A specification language has been built to allow the design of stacks with any number of hierarchical units, each with any characteristic frequency. Thus any ``time signature'' from musical scripture can be emulated. The number of additional units can also be specified, and each unit could be made to synchronise with any other unit in the hierarchy, thus enabling a polyphonic collection of synchronised melodies, some fast, some slow.
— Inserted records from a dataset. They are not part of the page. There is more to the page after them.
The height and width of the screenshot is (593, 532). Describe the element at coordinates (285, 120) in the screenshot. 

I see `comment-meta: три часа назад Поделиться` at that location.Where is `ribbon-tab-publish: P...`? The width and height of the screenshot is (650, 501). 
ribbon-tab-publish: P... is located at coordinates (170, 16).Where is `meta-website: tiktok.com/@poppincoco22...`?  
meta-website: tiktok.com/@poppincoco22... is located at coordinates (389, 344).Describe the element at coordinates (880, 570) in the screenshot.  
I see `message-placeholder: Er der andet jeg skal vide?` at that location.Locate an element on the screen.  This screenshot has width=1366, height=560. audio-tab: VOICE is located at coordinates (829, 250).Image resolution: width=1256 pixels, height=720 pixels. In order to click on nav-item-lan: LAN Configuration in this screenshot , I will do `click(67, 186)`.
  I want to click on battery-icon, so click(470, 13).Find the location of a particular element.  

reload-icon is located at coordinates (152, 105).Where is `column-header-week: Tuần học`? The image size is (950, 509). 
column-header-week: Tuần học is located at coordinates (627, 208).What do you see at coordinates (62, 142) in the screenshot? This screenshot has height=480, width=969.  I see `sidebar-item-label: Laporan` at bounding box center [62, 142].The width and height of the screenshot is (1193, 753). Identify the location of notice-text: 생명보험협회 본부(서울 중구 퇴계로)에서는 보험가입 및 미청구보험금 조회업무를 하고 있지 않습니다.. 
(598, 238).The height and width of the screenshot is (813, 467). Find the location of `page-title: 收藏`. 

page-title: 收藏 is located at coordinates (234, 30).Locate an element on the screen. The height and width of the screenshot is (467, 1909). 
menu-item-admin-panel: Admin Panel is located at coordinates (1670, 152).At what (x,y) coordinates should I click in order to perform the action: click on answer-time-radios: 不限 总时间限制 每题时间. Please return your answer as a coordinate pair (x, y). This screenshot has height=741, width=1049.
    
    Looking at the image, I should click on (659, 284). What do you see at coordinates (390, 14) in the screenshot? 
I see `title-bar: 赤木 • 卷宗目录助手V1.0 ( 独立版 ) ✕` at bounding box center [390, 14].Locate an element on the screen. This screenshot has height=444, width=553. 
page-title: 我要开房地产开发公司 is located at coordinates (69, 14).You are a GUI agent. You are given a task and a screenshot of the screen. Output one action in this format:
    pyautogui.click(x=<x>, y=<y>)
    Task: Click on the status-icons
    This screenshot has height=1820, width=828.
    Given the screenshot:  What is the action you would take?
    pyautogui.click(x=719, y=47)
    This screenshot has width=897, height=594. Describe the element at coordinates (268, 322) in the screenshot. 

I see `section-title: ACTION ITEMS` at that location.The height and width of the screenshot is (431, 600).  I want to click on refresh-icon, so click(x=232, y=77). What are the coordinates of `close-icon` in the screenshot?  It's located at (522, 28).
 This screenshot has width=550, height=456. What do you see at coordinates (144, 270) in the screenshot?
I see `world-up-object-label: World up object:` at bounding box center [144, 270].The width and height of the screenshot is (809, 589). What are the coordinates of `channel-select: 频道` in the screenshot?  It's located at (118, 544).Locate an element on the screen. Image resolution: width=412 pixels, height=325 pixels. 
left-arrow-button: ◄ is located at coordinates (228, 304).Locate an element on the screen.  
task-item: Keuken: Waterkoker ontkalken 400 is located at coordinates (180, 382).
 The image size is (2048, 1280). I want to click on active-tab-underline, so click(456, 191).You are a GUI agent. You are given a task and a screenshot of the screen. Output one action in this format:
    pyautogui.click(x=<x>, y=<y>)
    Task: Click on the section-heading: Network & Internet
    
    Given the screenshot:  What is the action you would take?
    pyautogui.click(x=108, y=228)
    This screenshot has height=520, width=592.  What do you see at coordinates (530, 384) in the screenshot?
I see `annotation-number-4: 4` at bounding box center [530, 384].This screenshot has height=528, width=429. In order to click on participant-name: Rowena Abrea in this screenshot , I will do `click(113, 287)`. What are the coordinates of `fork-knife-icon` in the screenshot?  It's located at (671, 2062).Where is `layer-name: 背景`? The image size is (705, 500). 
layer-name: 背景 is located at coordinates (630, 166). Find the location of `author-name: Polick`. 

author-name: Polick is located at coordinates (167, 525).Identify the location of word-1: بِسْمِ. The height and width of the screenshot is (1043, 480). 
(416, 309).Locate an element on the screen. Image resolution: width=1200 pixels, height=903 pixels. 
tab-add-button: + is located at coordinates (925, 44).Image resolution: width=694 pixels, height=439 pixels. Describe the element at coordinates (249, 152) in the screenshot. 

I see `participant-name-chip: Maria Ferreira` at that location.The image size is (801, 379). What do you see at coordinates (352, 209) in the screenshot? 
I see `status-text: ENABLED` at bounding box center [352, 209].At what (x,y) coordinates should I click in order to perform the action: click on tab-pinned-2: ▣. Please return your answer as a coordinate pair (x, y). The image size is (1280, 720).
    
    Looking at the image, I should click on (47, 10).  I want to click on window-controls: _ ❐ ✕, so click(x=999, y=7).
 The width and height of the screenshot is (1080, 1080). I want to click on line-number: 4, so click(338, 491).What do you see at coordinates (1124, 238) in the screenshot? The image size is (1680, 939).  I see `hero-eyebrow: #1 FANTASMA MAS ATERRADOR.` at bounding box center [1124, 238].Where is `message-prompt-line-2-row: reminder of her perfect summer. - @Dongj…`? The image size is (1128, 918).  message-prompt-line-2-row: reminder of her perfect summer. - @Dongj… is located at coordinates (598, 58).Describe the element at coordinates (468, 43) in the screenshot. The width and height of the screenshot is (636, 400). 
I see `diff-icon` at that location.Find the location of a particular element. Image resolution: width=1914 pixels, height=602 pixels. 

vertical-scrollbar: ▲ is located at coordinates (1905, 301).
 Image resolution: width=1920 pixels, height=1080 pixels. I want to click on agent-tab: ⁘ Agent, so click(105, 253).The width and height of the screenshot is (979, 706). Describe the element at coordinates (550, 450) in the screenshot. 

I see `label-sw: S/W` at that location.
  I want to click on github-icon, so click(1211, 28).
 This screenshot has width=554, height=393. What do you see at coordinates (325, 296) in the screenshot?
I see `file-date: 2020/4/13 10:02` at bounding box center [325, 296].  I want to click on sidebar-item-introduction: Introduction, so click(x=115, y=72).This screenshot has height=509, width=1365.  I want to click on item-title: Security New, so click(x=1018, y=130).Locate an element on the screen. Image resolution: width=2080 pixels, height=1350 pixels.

J.L. Leach & J.P. Fitch, Nature and Music. Computer Music Journal, 19(2) 1995.
G. Matsumo, N. Takahashi, Y. Hanyu, Phase Locking and Bifurcation in Normal Squid Axons. In: H. Degn, A.V. Holden & L.F. Olsen, 1987, Chaos In Biological Systems 143-156. NATO ASI series, Plenum Press.
L. B. Meyer, 1956, Emotion & Meaning in Music. The University of Chicago Press.
D. Saupe, Algorithms for Random Fractals. In: H. Peitgen, D. Saupe, 1988, The Science of Fractal Images (Chapter 2), Springer-Verlag.
J. A. Sloboda, 1985, The Musical Mind (chapter 1). Clarendon Press, Oxford.